> _EXERCISE DIRECTIONS_
Could you set down the full listing, unchanged?

☆ ☆ ☆ ☆

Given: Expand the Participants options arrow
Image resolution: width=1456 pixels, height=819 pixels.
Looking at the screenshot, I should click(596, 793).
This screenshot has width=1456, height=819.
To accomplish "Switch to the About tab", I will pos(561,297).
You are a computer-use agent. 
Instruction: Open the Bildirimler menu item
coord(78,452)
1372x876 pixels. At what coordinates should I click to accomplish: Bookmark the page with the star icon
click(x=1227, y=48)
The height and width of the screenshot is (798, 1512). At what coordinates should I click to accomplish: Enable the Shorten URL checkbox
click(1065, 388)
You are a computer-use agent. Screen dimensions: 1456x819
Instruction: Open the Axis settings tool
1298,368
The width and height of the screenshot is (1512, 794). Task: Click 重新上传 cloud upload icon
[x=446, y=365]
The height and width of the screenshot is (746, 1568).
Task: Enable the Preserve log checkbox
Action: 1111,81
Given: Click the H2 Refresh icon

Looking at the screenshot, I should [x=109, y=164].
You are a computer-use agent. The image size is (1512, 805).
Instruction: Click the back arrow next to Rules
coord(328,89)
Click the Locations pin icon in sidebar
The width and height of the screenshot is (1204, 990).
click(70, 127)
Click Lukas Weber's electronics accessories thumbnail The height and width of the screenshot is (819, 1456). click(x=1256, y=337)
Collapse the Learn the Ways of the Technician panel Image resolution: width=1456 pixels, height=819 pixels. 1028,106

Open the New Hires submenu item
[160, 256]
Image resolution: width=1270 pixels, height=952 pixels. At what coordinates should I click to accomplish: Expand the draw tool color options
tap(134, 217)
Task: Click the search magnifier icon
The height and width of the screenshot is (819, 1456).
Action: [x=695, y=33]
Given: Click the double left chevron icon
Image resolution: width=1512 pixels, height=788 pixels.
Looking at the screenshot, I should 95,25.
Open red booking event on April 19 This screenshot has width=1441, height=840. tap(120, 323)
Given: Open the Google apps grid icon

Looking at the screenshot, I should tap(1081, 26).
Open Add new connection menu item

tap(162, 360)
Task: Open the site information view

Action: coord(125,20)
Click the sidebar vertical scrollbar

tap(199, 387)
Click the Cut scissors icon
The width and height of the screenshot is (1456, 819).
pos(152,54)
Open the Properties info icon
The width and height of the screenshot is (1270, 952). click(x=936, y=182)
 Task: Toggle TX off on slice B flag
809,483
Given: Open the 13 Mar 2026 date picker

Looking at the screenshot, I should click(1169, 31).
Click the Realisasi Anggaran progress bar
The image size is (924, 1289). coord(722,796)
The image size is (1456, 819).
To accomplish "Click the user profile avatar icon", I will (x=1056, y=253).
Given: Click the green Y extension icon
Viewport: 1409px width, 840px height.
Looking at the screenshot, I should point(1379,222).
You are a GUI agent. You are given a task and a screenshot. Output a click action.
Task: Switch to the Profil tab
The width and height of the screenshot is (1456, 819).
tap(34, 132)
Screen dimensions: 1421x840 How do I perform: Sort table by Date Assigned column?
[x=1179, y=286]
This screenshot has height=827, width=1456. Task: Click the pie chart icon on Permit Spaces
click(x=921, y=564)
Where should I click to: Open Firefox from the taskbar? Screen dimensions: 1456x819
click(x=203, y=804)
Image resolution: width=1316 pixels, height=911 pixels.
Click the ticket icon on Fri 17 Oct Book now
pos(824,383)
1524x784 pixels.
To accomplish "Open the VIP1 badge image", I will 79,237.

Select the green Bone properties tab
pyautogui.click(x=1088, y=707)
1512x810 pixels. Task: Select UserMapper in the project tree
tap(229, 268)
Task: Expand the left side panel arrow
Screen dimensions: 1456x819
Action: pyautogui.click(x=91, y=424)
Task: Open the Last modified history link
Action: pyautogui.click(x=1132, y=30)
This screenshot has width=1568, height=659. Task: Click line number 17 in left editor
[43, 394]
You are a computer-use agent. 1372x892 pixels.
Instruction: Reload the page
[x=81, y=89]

☆ ☆ ☆ ☆

> _RESULT BELOW_
Given: Expand the Participants options arrow
Image resolution: width=1456 pixels, height=819 pixels.
Looking at the screenshot, I should click(596, 793).
This screenshot has width=1456, height=819.
To accomplish "Switch to the About tab", I will pos(561,297).
You are a computer-use agent. 
Instruction: Open the Bildirimler menu item
coord(78,452)
1372x876 pixels. At what coordinates should I click to accomplish: Bookmark the page with the star icon
click(x=1227, y=48)
The height and width of the screenshot is (798, 1512). At what coordinates should I click to accomplish: Enable the Shorten URL checkbox
click(1065, 388)
You are a computer-use agent. Screen dimensions: 1456x819
Instruction: Open the Axis settings tool
1298,368
The width and height of the screenshot is (1512, 794). Task: Click 重新上传 cloud upload icon
[x=446, y=365]
The height and width of the screenshot is (746, 1568).
Task: Enable the Preserve log checkbox
Action: 1111,81
Given: Click the H2 Refresh icon

Looking at the screenshot, I should [x=109, y=164].
You are a computer-use agent. The image size is (1512, 805).
Instruction: Click the back arrow next to Rules
coord(328,89)
Click the Locations pin icon in sidebar
The width and height of the screenshot is (1204, 990).
click(70, 127)
Click Lukas Weber's electronics accessories thumbnail The height and width of the screenshot is (819, 1456). click(x=1256, y=337)
Collapse the Learn the Ways of the Technician panel Image resolution: width=1456 pixels, height=819 pixels. 1028,106

Open the New Hires submenu item
[160, 256]
Image resolution: width=1270 pixels, height=952 pixels. At what coordinates should I click to accomplish: Expand the draw tool color options
tap(134, 217)
Task: Click the search magnifier icon
The height and width of the screenshot is (819, 1456).
Action: [x=695, y=33]
Given: Click the double left chevron icon
Image resolution: width=1512 pixels, height=788 pixels.
Looking at the screenshot, I should 95,25.
Open red booking event on April 19 This screenshot has width=1441, height=840. tap(120, 323)
Given: Open the Google apps grid icon

Looking at the screenshot, I should tap(1081, 26).
Open Add new connection menu item

tap(162, 360)
Task: Open the site information view

Action: coord(125,20)
Click the sidebar vertical scrollbar

tap(199, 387)
Click the Cut scissors icon
The width and height of the screenshot is (1456, 819).
pos(152,54)
Open the Properties info icon
The width and height of the screenshot is (1270, 952). click(x=936, y=182)
 Task: Toggle TX off on slice B flag
809,483
Given: Open the 13 Mar 2026 date picker

Looking at the screenshot, I should click(1169, 31).
Click the Realisasi Anggaran progress bar
The image size is (924, 1289). coord(722,796)
The image size is (1456, 819).
To accomplish "Click the user profile avatar icon", I will (x=1056, y=253).
Given: Click the green Y extension icon
Viewport: 1409px width, 840px height.
Looking at the screenshot, I should point(1379,222).
You are a GUI agent. You are given a task and a screenshot. Output a click action.
Task: Switch to the Profil tab
The width and height of the screenshot is (1456, 819).
tap(34, 132)
Screen dimensions: 1421x840 How do I perform: Sort table by Date Assigned column?
[x=1179, y=286]
This screenshot has height=827, width=1456. Task: Click the pie chart icon on Permit Spaces
click(x=921, y=564)
Where should I click to: Open Firefox from the taskbar? Screen dimensions: 1456x819
click(x=203, y=804)
Image resolution: width=1316 pixels, height=911 pixels.
Click the ticket icon on Fri 17 Oct Book now
pos(824,383)
1524x784 pixels.
To accomplish "Open the VIP1 badge image", I will 79,237.

Select the green Bone properties tab
pyautogui.click(x=1088, y=707)
1512x810 pixels. Task: Select UserMapper in the project tree
tap(229, 268)
Task: Expand the left side panel arrow
Screen dimensions: 1456x819
Action: pyautogui.click(x=91, y=424)
Task: Open the Last modified history link
Action: pyautogui.click(x=1132, y=30)
This screenshot has width=1568, height=659. Task: Click line number 17 in left editor
[43, 394]
You are a computer-use agent. 1372x892 pixels.
Instruction: Reload the page
[x=81, y=89]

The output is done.